A lovely day was had by all.

Treat me right, I’m still a good man’s daughter.

Eu comecei o último post dizendo que não tinha planejado sumir durante o mês de outubro e, depois de ter sumido quase todo o mês de novembro, preciso informar que a intenção não era ter desaparecido da face da blogosfera porém: adversidades e atribulações, amigos. 2021 está sendo um ano particularmente delicioso – not.

Uma parte legal dele é que eu resolvi mudar o meu escritório-atelier-seiláoquê para o antigo quarto de hóspedes.

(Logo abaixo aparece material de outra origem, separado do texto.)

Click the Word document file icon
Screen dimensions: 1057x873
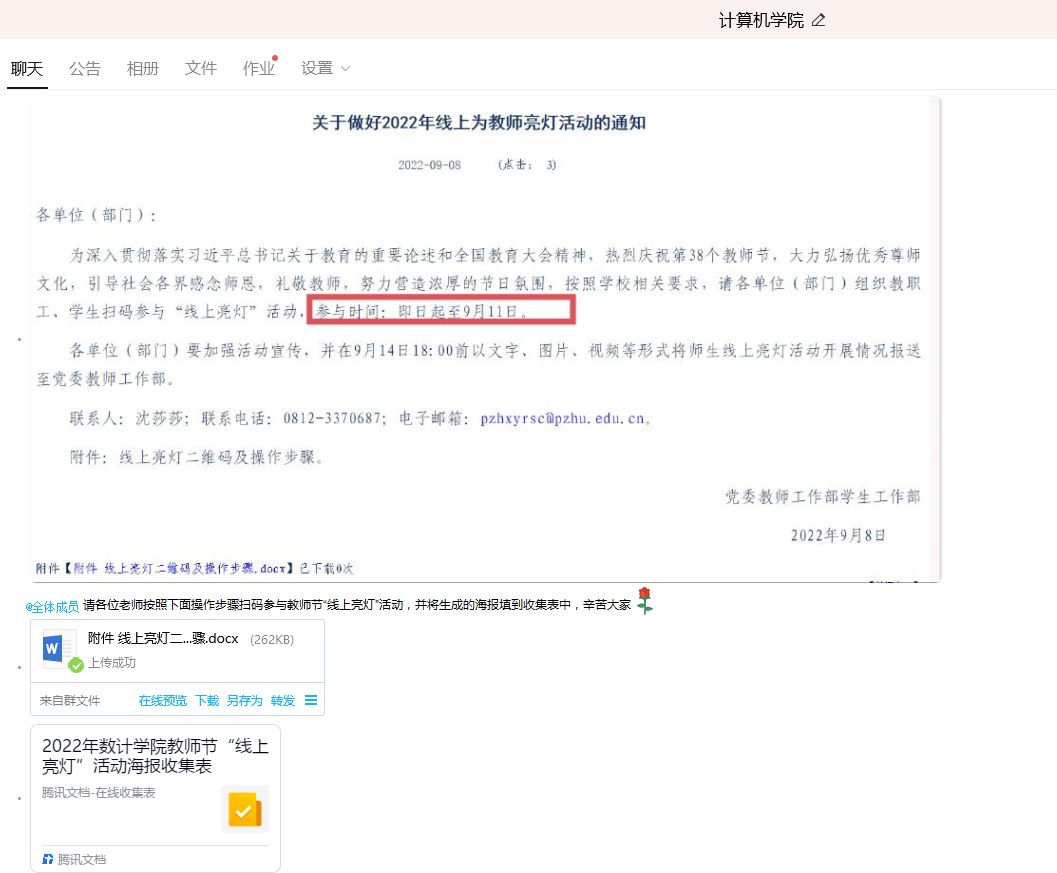[x=55, y=649]
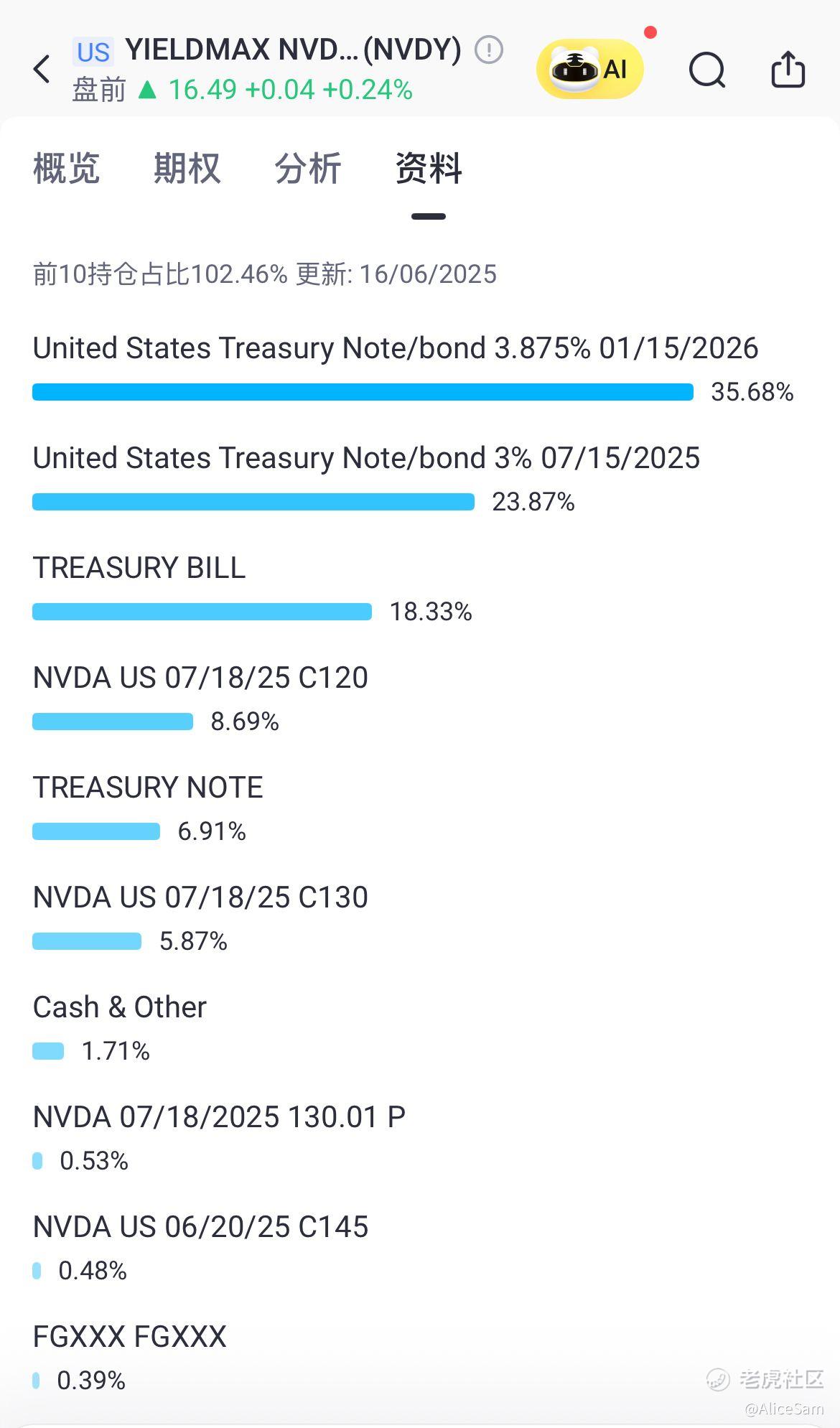Viewport: 840px width, 1428px height.
Task: Tap the pre-market price 16.49
Action: click(x=202, y=90)
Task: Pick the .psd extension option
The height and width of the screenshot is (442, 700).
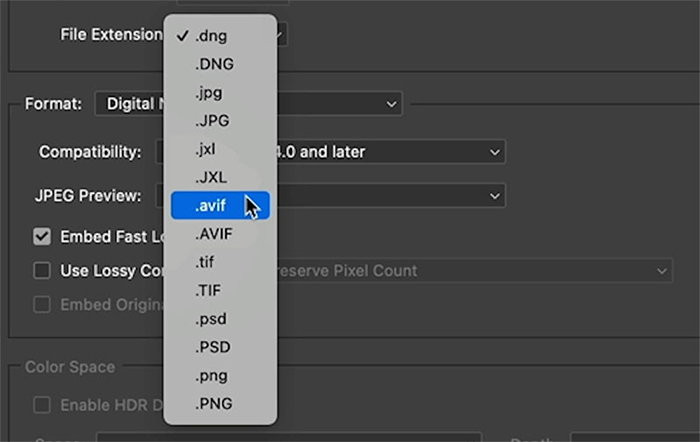Action: pyautogui.click(x=210, y=320)
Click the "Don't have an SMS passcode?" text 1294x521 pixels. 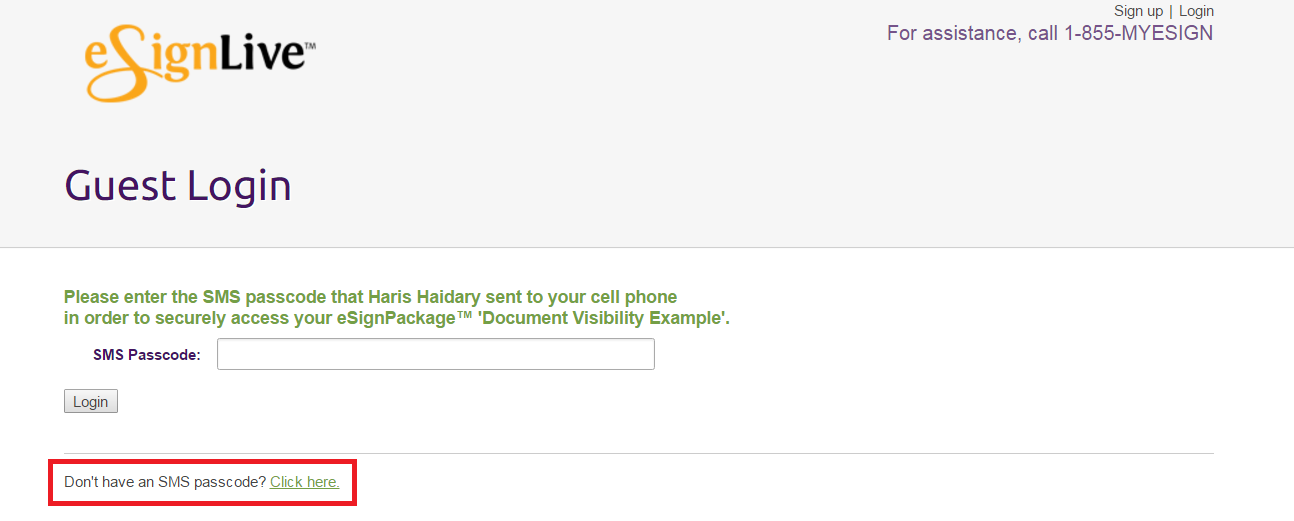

Porque ele tem vista pro jardim e eu achei que minha saúde mental agradeceria o simples prazer de presenciar o dia virando pôr do sol, as clematis do vizinho florescendo por cima do muro, o sol mudando de lugar e arrastando as sombras do carvalho pelo quintal, as estações se alternando, os esquilos saindo no tapa em cima da cerca, a chuva da madrugada, os pombos devorando sem a menor timidez os frutos da minha piracanta e a Frankie cochilando numa pilha de folhas no fundo do jardim – tudo isso sem dúvida muito mais agradável do que encarar uma parede, ouvir os gritos da filha do vizinho e o barulho do caminhão de lixo.

E de fato, os dias se tornaram muito mais agradáveis. O quarto “novo” é mais escuro, tem uma qualidade acolhedora e relaxante. Eu troquei o carpete velho e sujo por um piso de madeira quentinho, comprei um armário lindo de madeira maciça no marketplace do Facebook (que em breve será pintado e eu mostro aqui), incenso com cheiro de floresta, pus minha cadeira de veludo azul chamada… Blue Velvet (também num oferecimento da vendinha virtual do Zuckerberg) num canto com vista para as árvores, acendi minhas velas e me senti no paraíso.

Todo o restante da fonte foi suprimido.